Stored data

[Start of section]

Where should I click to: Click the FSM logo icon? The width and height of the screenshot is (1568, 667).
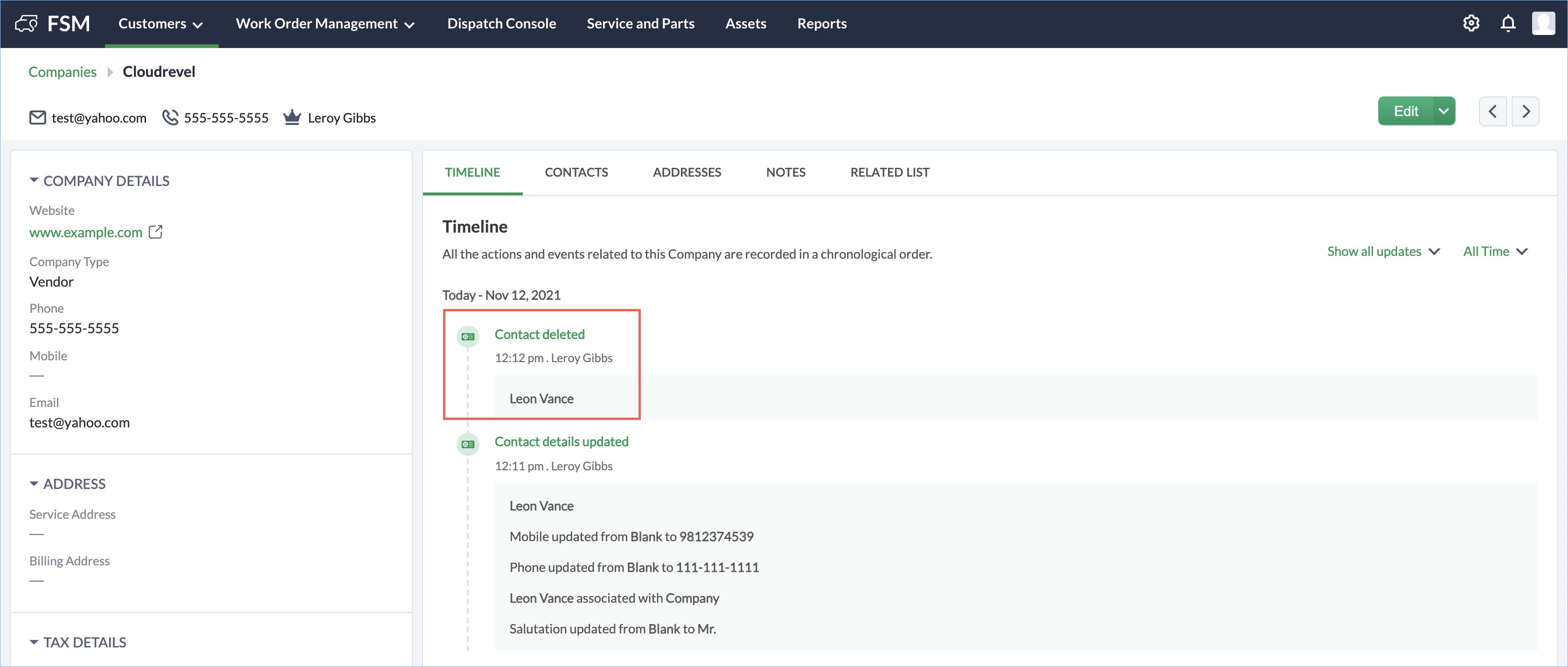coord(26,24)
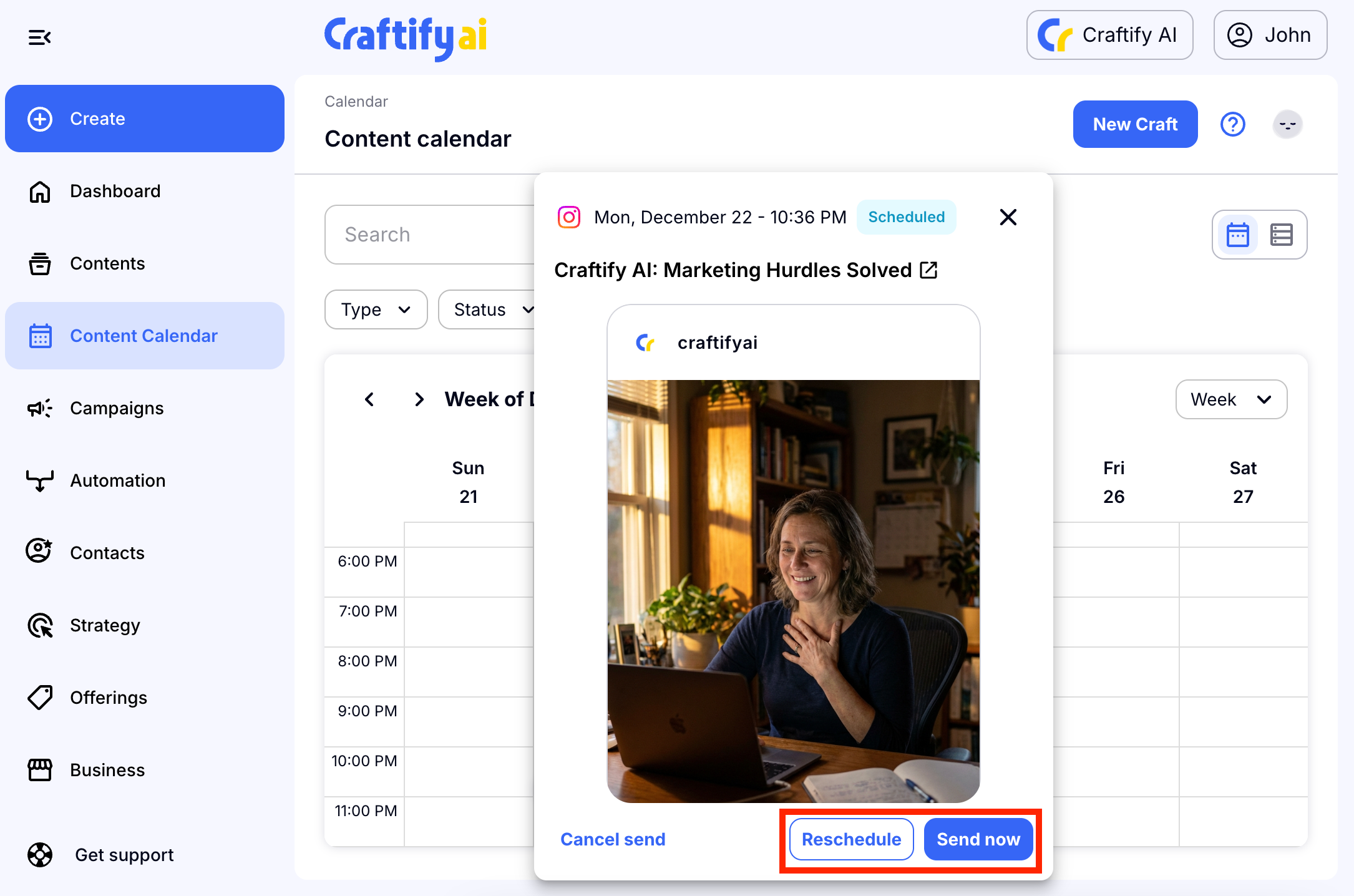The width and height of the screenshot is (1354, 896).
Task: Go to previous week arrow
Action: pos(369,399)
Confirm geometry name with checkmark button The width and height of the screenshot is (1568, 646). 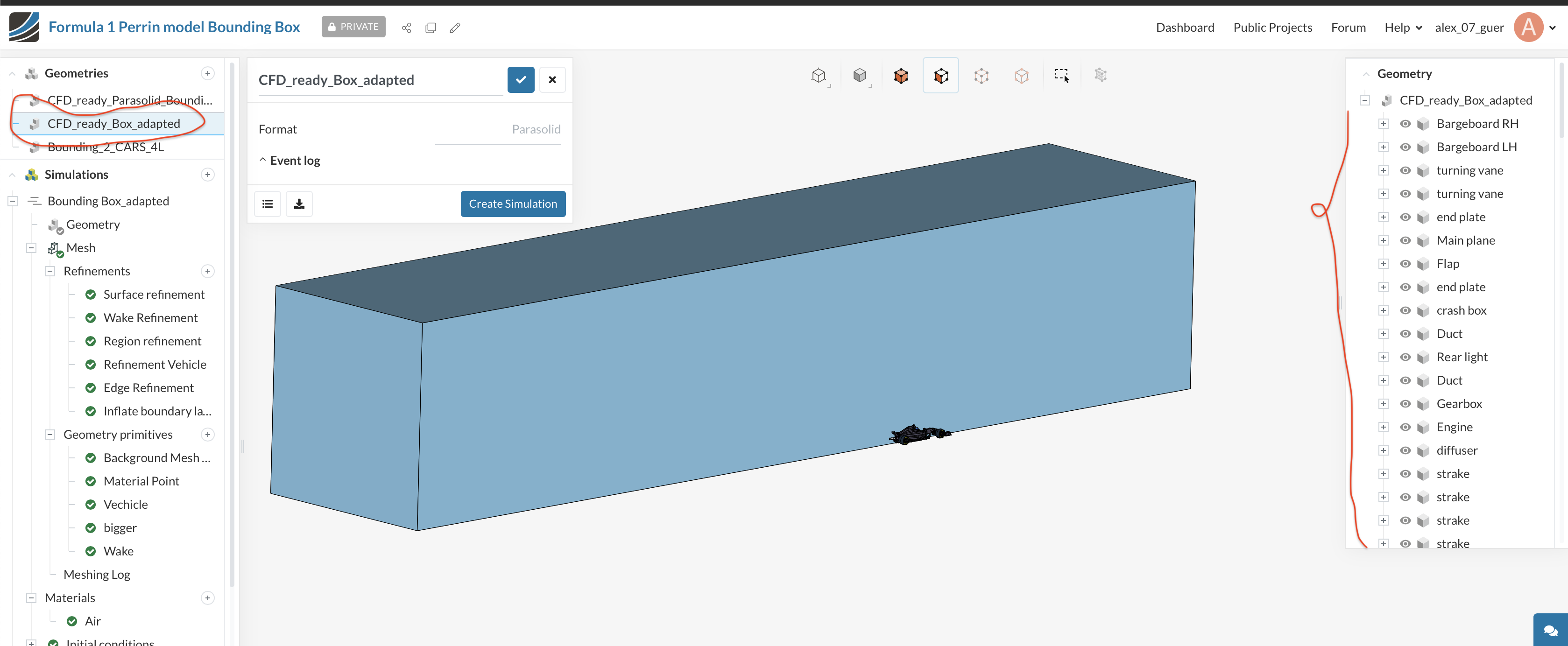(521, 80)
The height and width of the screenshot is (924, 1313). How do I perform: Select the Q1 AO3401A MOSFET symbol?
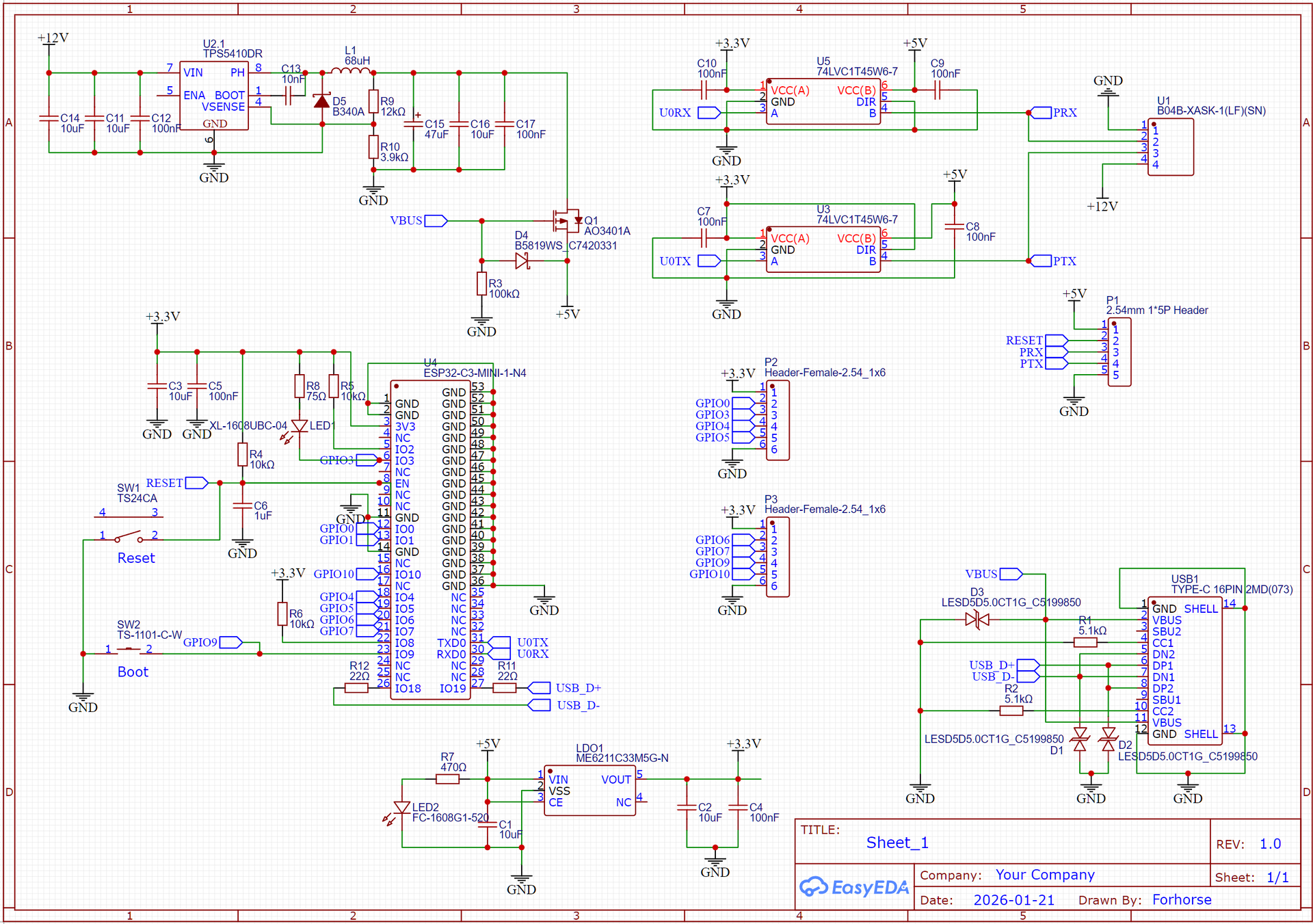coord(567,220)
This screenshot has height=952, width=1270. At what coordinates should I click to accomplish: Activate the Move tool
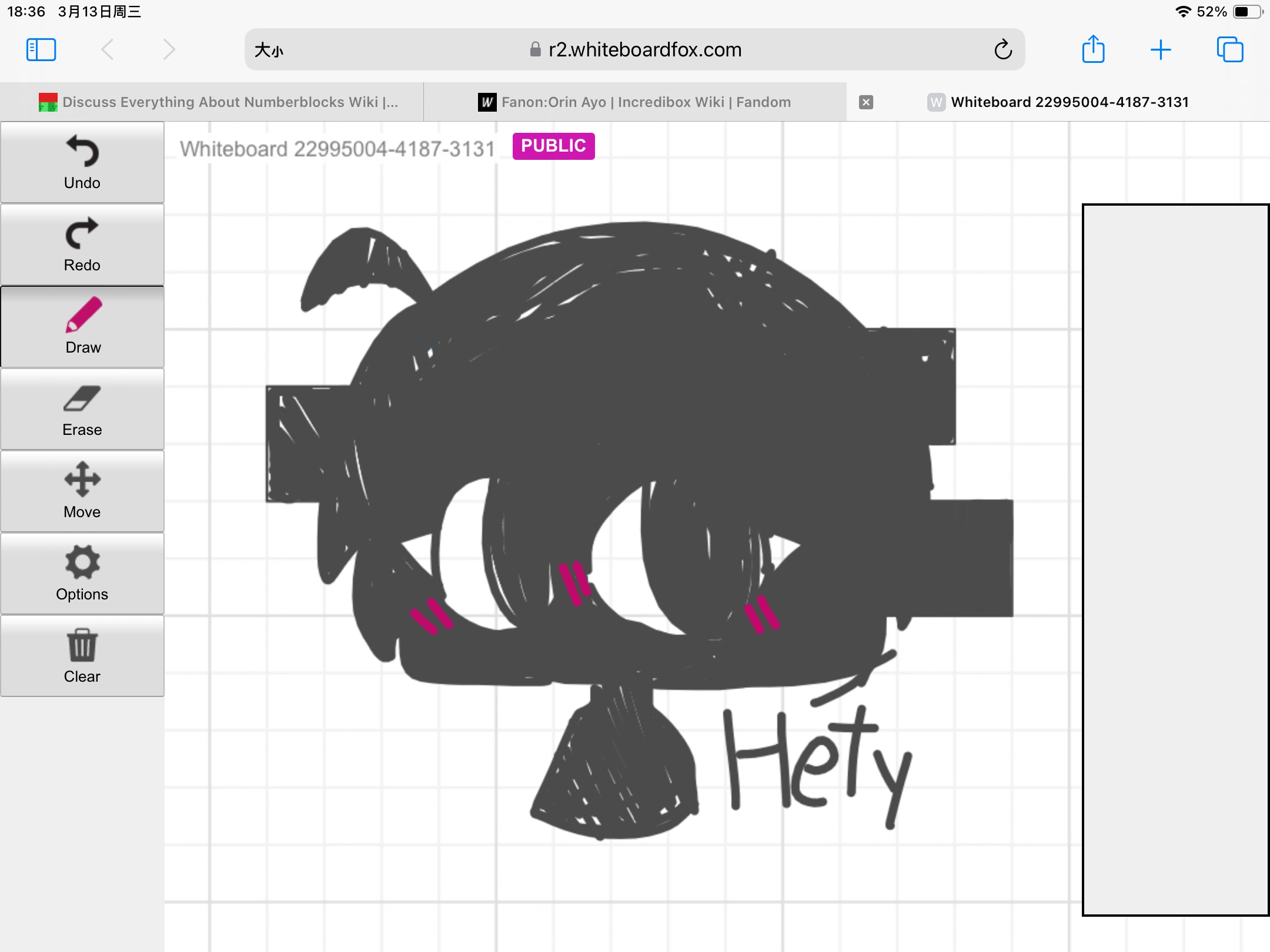(x=82, y=492)
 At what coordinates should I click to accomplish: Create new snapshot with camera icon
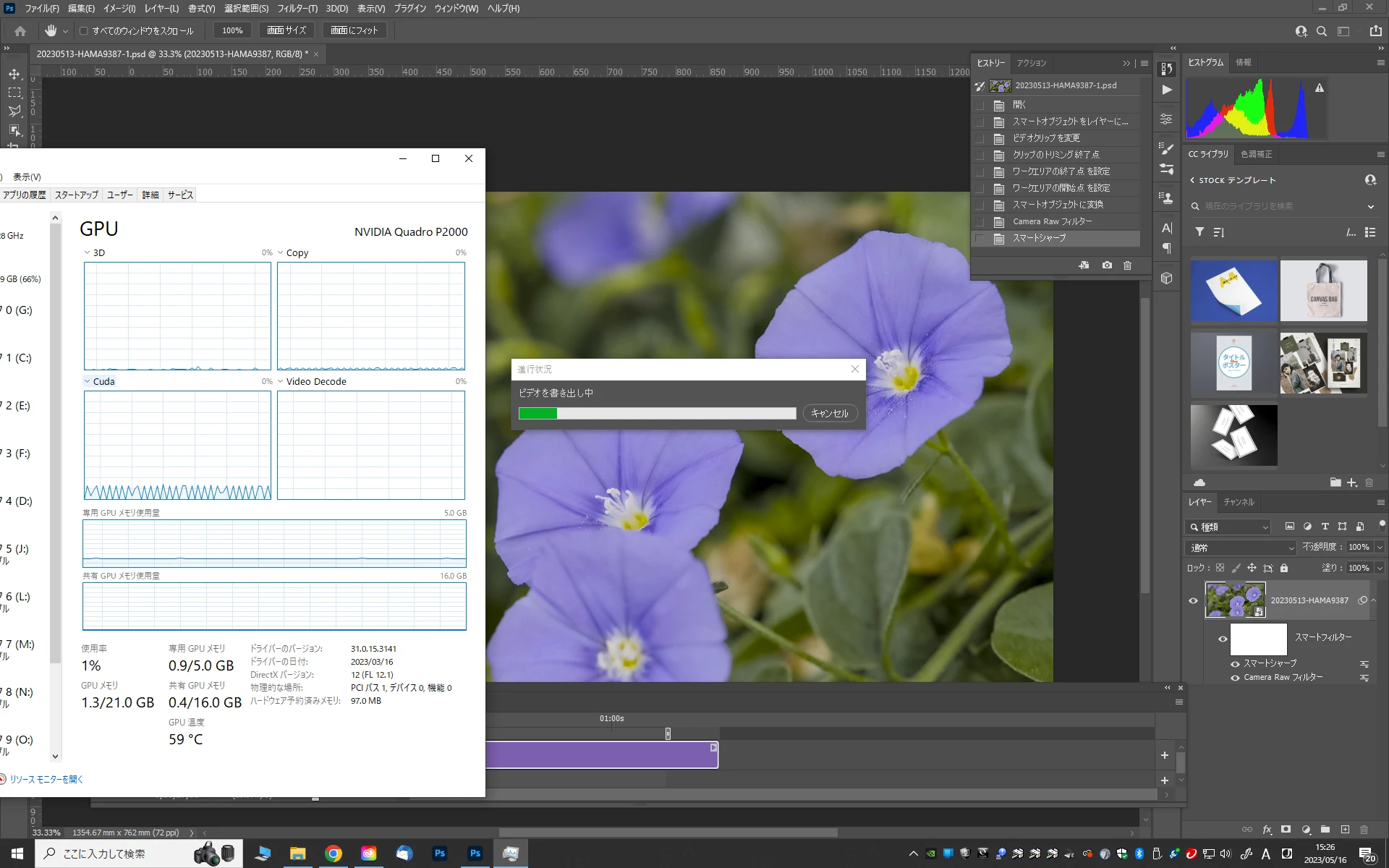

[End of section]

* _Task statement_: Please copy, exactly as written, the lines from the one that contains "The height and" through the end of the records, both ends included. Do not include the pictures.

* _Completed exercise_:
The height and width of the screenshot is (924, 1313). How do I perform: Select the Q1 AO3401A MOSFET symbol?
coord(567,220)
This screenshot has height=952, width=1270. At what coordinates should I click to accomplish: Activate the Move tool
(x=82, y=492)
 At what coordinates should I click to accomplish: Create new snapshot with camera icon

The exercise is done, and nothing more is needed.